- Dim Fév 22, 2015 10:29 pm
#165365
J'ai vu le film et lu le livre.
Je n'ai pas vraiment retrouvé le Chris Kyle du bouquin dans le film. Le film nous présente un Chris Kyle patriotique et certes "habité", mais de nombreuses scènes montrent les hésitations et les conflits de valeurs du personnage, entre son devoir et sa famille. J'ai trouvé qu'il s'agissait des scènes les plus réussies, dans lesquelles on retrouve la patte de Clint Eastwood. Les scènes de combat sont plutôt fades (mise en scène assez plate et mêmes cadrages que dans
Black Hawk Down, qui a 15 ans), ça sent bon la commande des Exécutifs de Hollywood. Eastwood s'emmerde en filmant ces scènes et ça se voit.
En revanche le Chris Kyle du livre est bien moins "humble". Il n'y a pas chez lui la pudeur virile et la discrétion propre au guerrier qu'on peut lire dans d'autres témoignages (très récemment,
Mon étrange légion de Laurent Boucher par exemple). A défaut d'humilité, je n'ai pas non plus retrouvé l'esprit guerrier d'un Ernst Junger, qui écrit sans ambages aimer le combat et la mort mais sans pour autant crâner et se montrer puant dans sa manière de le dire.
Kyle passe la majorité du bouquin à nous expliquer à quel point les Irakiens et leur culture sont primitifs et barbares (de leur manière de vivre à leur système de tribus, en passant par la vie au quotidien) et l'ennemi mauvais, au sens biblique du terme: la Haine, "chacun d'entre eux incarnait le Mal", "Le Diable dans mon réticule" (titre d'un de ses chapitres), etc. Il écrit clairement que tout ce qu'il veut "c'est tuer le plus de salopards possible" et précise plusieurs fois dans le livre que les 160 kills sont les tirs confirmés visuellement par un tiers et qu'il en a probablement bien plus. Je n'ai jamais lu de témoignage de soldat accorder tant d'importance à son kill record, ça en devient limite malsain.

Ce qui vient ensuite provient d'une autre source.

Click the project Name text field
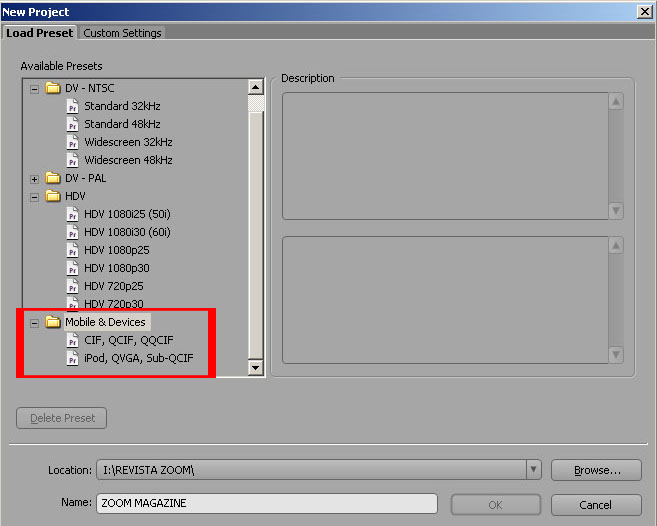 [x=266, y=504]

Kyle est censé représenter l'élite des forces armées américaines, on s'attendrait à un minimum de professionnalisme et de respect pour l'institution. Pourtant, il consacre près d'une quinzaine de pages à ses bagarres de bar (à 30 ans hein, pas durant sa jeunesse), il nous explique que les SEALs sont reconnus pour être sacrément bons dans le domaine; il nous explique que si on lui coupe la route quand il est au volant, il va rattraper le conducteur, le balancer sur le bas-côté et lui casser la gueule, etc. Encore une fois, je trouve ça limite de se vanter de ce genre de choses quand on représente une institution comme les SEALs. Ça n'a rien à voir ni avec la valeur au combat, ni avec le professionnalisme; au contraire ça sous-entend que la sécurité du pays est confiée à un fatigué qui voit rouge et ne sait pas garder son sang froid. J'exagère à peine.

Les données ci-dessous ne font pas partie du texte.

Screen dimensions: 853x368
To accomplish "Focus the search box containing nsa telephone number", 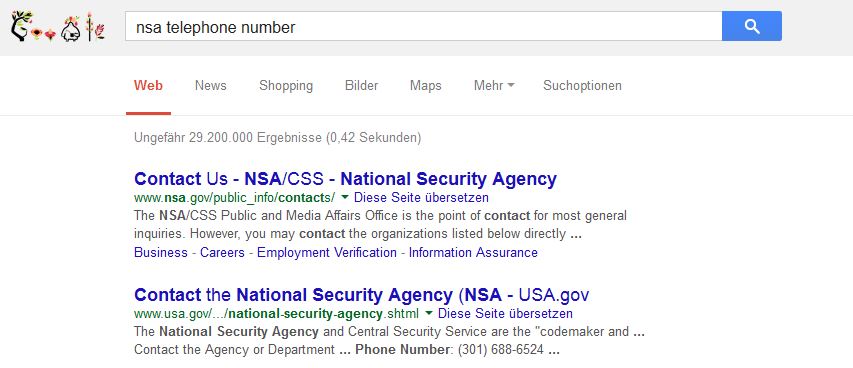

Pareil, il raconte qu'à Ramadi, son équipe faisait tellement de cartons qu'ils ont décidé de varier les plaisirs en jouant à descendre des insurgés avec une arme différente chaque jour,
for the sake of it. Je ne cherche pas à leur dire comment faire leur job. Je dis qu'entre faire ça et le raconter dans un bouquin, il y a une différence.
C'est vraiment ça qui m'a "choqué" dans le film, la quasi-absence de cet état d'esprit qui est pourtant prégnant à chaque page.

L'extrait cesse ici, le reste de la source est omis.